Male evening grosbeaks are a flashy yellow and black with a white patch on the wing. The female is mostly gray tinged with yellow with black and white wings. The bird’s head and bill are both large in proportion to the bird’s body.

The birds are being reported in small flocks statewide. Evening grosbeaks are an “irruptive” species – a species that wanders irregularly in search of a food source. They eat the seeds of ash trees and the seeds of box-elder, also known as the ash-leaf maple. They love sunflower seeds, too.

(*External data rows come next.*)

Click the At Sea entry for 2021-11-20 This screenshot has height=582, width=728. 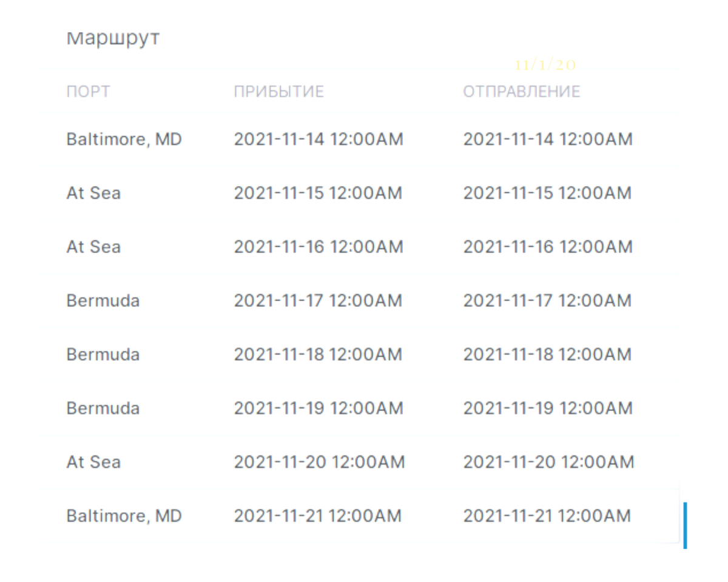pos(93,462)
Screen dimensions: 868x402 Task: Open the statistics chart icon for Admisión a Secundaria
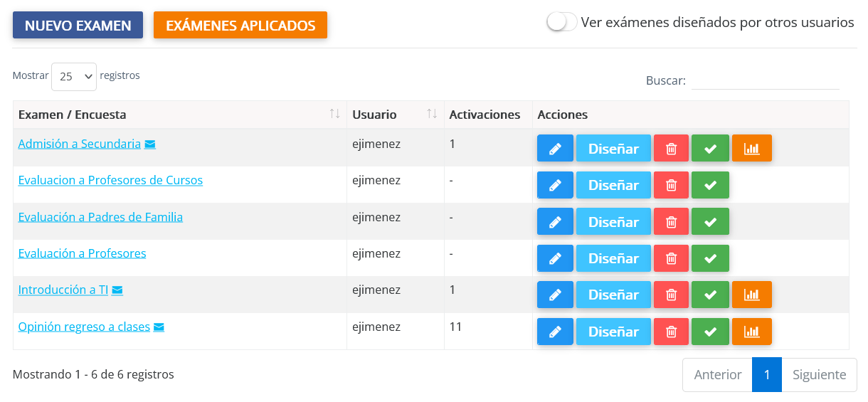pyautogui.click(x=751, y=149)
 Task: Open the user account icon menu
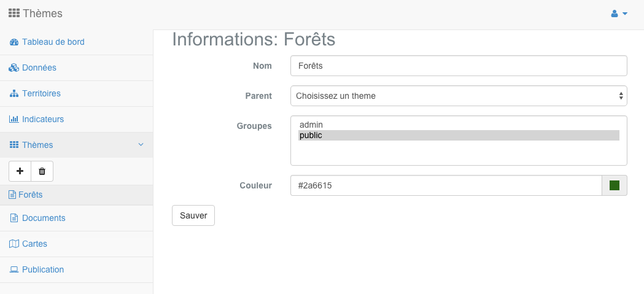615,14
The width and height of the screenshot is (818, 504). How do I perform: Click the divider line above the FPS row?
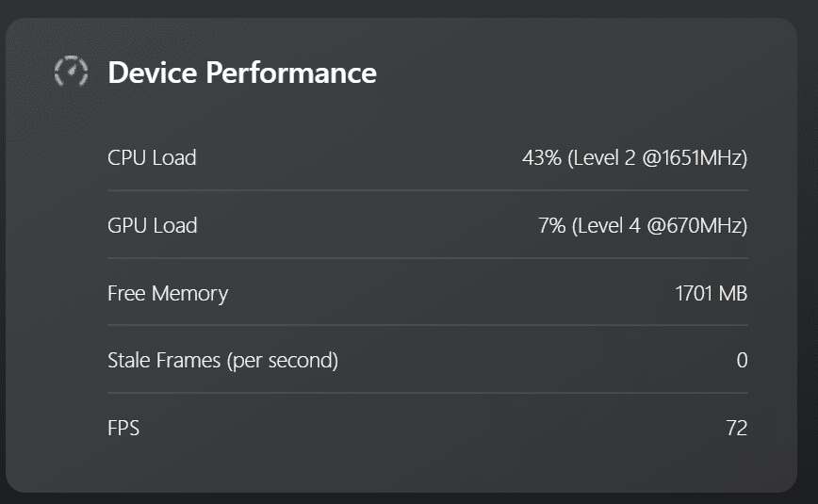coord(428,393)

I asked my Orono friend what kind of feeder the evening grosbeaks were using, knowing that she has a plethora of feeders at her house. They were coming to a platform feeder, not the tubular kind that attracts chickadees and goldfinches. Evening grosbeaks don’t perch easily on those perches; they are too large.

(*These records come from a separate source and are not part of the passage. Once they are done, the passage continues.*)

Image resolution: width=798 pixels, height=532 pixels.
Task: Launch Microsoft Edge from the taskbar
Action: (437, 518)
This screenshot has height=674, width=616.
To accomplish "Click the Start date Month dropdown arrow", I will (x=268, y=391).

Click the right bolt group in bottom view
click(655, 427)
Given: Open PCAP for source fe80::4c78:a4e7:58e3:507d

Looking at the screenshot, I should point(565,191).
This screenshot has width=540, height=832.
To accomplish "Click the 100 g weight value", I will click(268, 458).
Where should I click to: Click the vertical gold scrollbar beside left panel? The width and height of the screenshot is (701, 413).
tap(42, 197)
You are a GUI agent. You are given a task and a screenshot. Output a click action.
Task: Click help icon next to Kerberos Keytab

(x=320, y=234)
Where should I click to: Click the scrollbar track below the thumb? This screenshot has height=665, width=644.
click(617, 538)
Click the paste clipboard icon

I haven’t used a platform feeder for years. They are too hard to make squirrel-proof. But I’m going to get or devise one in this year of the evening grosbeak.

If you’d like to include the birds at your feeder in the Audubon Christmas Bird Counts, the Orono-Old Town count will be held on Saturday, Dec. 15, for people in those communities and also Veazie, Milford, Bradley, a bit of Bangor north of Cascade Park and Eddington.

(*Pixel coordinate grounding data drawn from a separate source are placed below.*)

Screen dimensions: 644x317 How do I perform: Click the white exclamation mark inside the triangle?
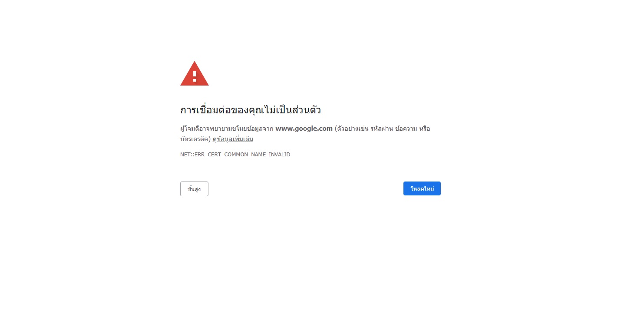195,77
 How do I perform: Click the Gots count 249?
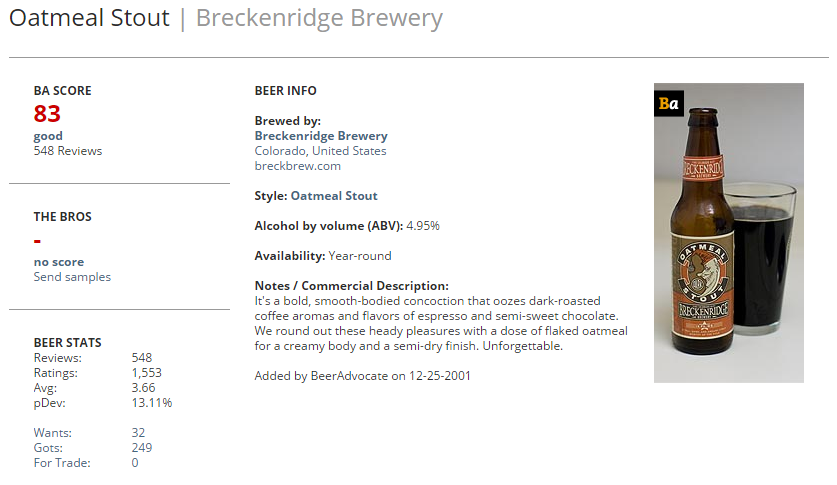point(142,448)
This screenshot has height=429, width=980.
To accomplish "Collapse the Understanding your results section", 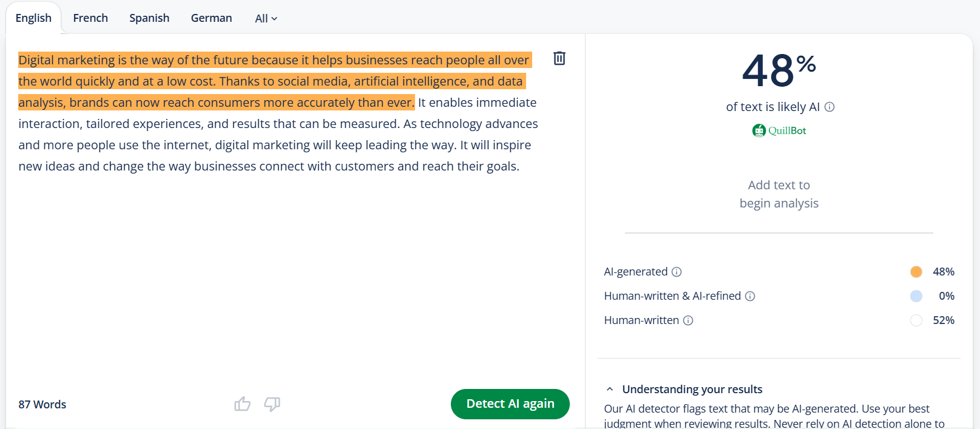I will (x=609, y=388).
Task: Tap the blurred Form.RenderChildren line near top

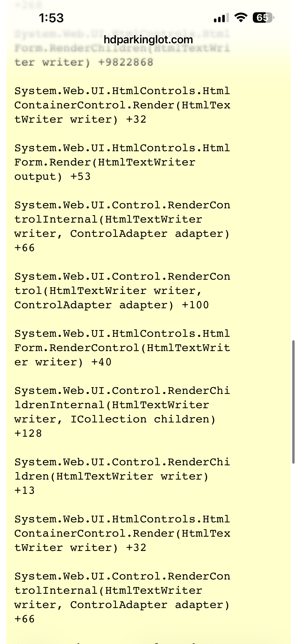Action: (122, 48)
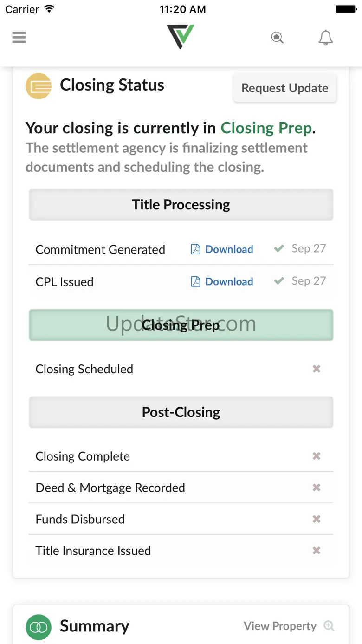Click PDF icon for CPL Issued

(196, 282)
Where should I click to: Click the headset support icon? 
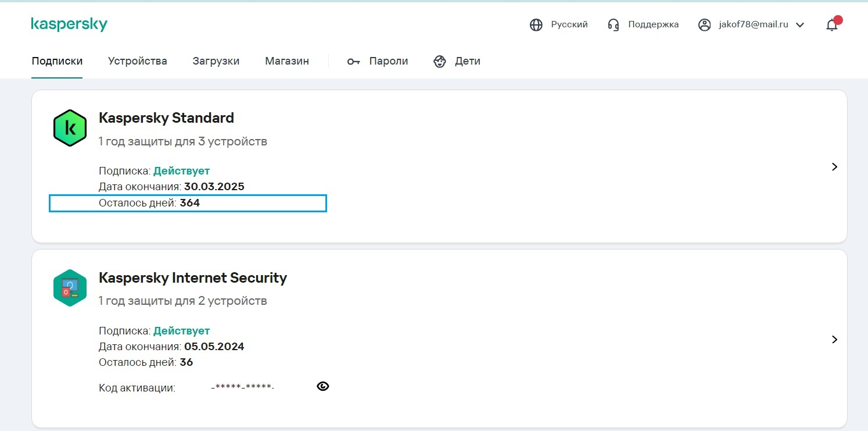[614, 25]
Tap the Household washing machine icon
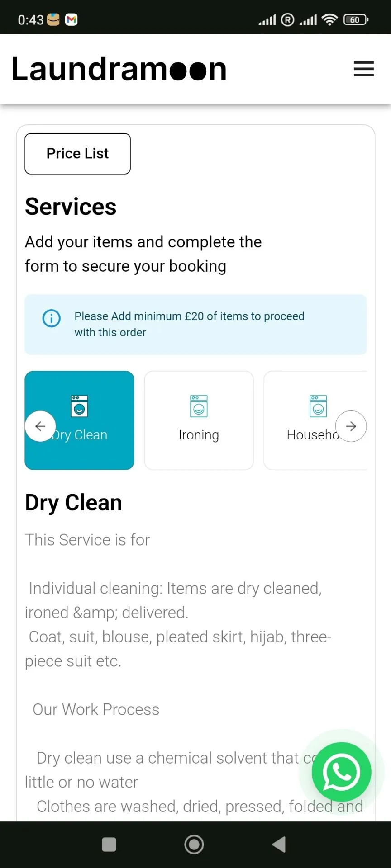391x868 pixels. (x=318, y=406)
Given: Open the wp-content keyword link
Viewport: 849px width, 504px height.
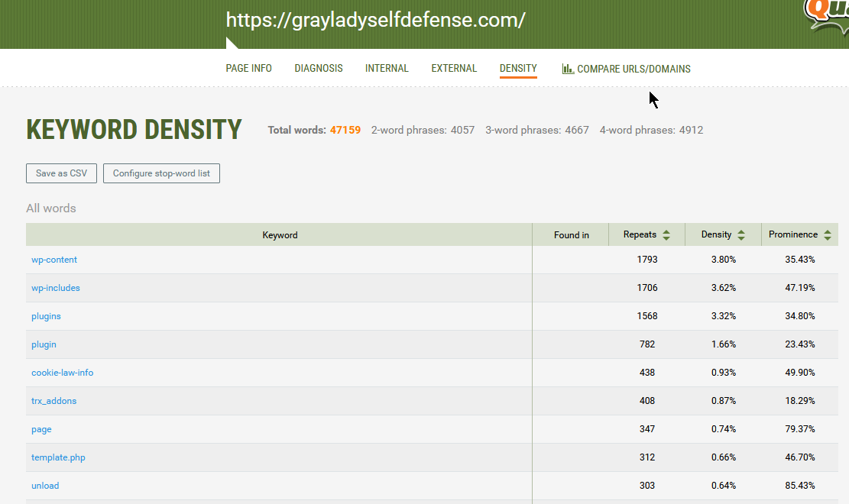Looking at the screenshot, I should (54, 260).
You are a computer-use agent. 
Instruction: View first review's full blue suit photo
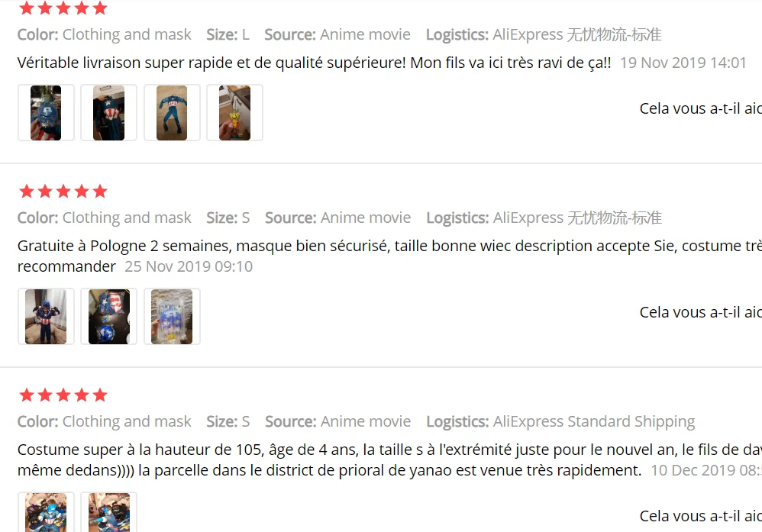pyautogui.click(x=172, y=113)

The Bangor-Bucksport count will be held Saturday, Dec. 29, for those communities as well as Hampden, Winterport, Brewer and Orrington.

The procedure is to watch the feeder for an hour when birds are active, typically in the morning. You don’t want to include the same individual birds over and over – you want to count the number of birds that visit your feeder that day. Send your list of species and numbers to fieldspond

@maineaudubon.org.

For example: chickadees, 6; white-breasted nuthatch, 1; red-breasted nuthatches, 2; downy woodpecker, 1.

If the weather forecast is not good for the above dates, you may call the Fields Pond Audubon Center 989-2591 on the Friday before the count, before 3:30 p.m., to find out whether the count has been postponed.

For information on Fields Pond Audubon Center, call 989-2591.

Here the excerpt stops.